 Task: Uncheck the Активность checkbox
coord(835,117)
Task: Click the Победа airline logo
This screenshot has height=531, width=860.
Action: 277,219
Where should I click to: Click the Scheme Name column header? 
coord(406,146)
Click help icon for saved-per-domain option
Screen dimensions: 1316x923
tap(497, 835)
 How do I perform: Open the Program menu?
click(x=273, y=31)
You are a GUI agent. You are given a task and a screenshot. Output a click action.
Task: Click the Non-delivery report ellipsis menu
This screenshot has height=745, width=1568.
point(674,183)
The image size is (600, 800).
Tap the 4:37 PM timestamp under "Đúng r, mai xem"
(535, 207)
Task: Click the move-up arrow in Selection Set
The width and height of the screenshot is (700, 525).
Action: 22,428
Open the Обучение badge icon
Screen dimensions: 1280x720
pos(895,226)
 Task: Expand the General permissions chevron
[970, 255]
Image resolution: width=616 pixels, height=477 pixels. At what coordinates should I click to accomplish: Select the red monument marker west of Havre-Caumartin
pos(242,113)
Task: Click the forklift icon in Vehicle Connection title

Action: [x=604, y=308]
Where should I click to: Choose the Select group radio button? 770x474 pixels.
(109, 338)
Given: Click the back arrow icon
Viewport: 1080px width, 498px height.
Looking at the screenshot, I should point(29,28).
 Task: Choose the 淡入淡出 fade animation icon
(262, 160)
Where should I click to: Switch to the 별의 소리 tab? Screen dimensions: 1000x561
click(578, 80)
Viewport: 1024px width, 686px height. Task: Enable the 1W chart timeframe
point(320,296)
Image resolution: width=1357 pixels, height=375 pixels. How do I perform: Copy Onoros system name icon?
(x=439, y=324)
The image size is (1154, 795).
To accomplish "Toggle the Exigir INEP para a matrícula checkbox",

++++++++++

◆ WHAT NEEDS TO BE DONE:
The records above are to be returned exactly as they appear.

◆ TASK ANSWER:
 Task: Uncheck the Активность checkbox
coord(835,117)
Task: Click the Победа airline logo
This screenshot has height=531, width=860.
Action: 277,219
Where should I click to: Click the Scheme Name column header? 
coord(406,146)
Click help icon for saved-per-domain option
Screen dimensions: 1316x923
tap(497, 835)
 How do I perform: Open the Program menu?
click(x=273, y=31)
You are a GUI agent. You are given a task and a screenshot. Output a click action.
Task: Click the Non-delivery report ellipsis menu
This screenshot has height=745, width=1568.
point(674,183)
The image size is (600, 800).
Tap the 4:37 PM timestamp under "Đúng r, mai xem"
(535, 207)
Task: Click the move-up arrow in Selection Set
The width and height of the screenshot is (700, 525).
Action: 22,428
Open the Обучение badge icon
Screen dimensions: 1280x720
pos(895,226)
 Task: Expand the General permissions chevron
[970, 255]
Image resolution: width=616 pixels, height=477 pixels. At what coordinates should I click to accomplish: Select the red monument marker west of Havre-Caumartin
pos(242,113)
Task: Click the forklift icon in Vehicle Connection title

Action: [x=604, y=308]
Where should I click to: Choose the Select group radio button? 770x474 pixels.
(109, 338)
Given: Click the back arrow icon
Viewport: 1080px width, 498px height.
Looking at the screenshot, I should point(29,28).
 Task: Choose the 淡入淡出 fade animation icon
(262, 160)
Where should I click to: Switch to the 별의 소리 tab? Screen dimensions: 1000x561
click(578, 80)
Viewport: 1024px width, 686px height. Task: Enable the 1W chart timeframe
point(320,296)
Image resolution: width=1357 pixels, height=375 pixels. How do I perform: Copy Onoros system name icon?
(x=439, y=324)
The image size is (1154, 795).
To accomplish "Toggle the Exigir INEP para a matrícula checkbox",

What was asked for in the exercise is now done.